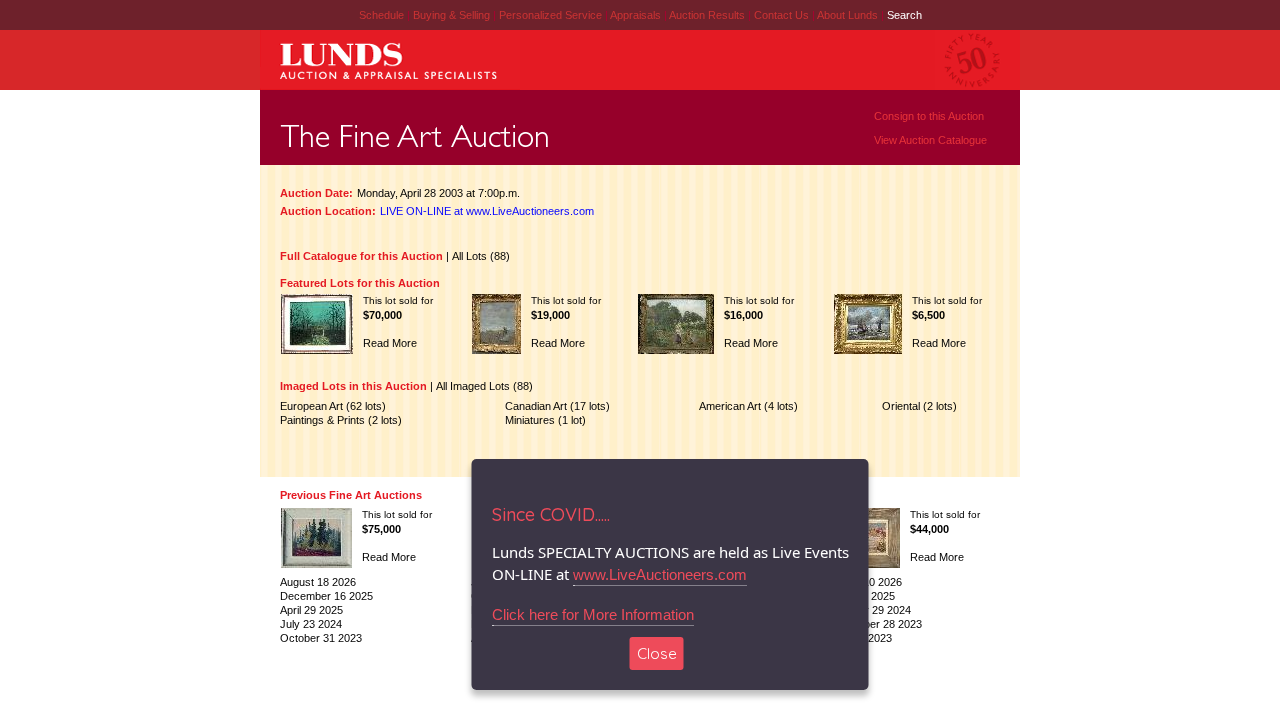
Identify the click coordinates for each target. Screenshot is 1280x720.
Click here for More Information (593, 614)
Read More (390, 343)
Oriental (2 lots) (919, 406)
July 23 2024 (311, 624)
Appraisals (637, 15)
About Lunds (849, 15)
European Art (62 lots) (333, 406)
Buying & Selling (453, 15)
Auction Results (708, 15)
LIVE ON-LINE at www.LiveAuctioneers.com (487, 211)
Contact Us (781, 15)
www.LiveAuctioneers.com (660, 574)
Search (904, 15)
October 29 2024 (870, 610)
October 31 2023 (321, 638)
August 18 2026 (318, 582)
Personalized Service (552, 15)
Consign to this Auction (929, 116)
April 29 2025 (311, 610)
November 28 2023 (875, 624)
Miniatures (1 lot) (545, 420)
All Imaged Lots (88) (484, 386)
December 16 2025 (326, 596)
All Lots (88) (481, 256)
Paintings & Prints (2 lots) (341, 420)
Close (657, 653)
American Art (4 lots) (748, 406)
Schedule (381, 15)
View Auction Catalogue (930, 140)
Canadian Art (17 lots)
● ● ● ● ●
◆ THE TASK: Show every line above where "More" is found.

◆ YOUR RESPONSE:
Click here for More Information (593, 614)
Read More (390, 343)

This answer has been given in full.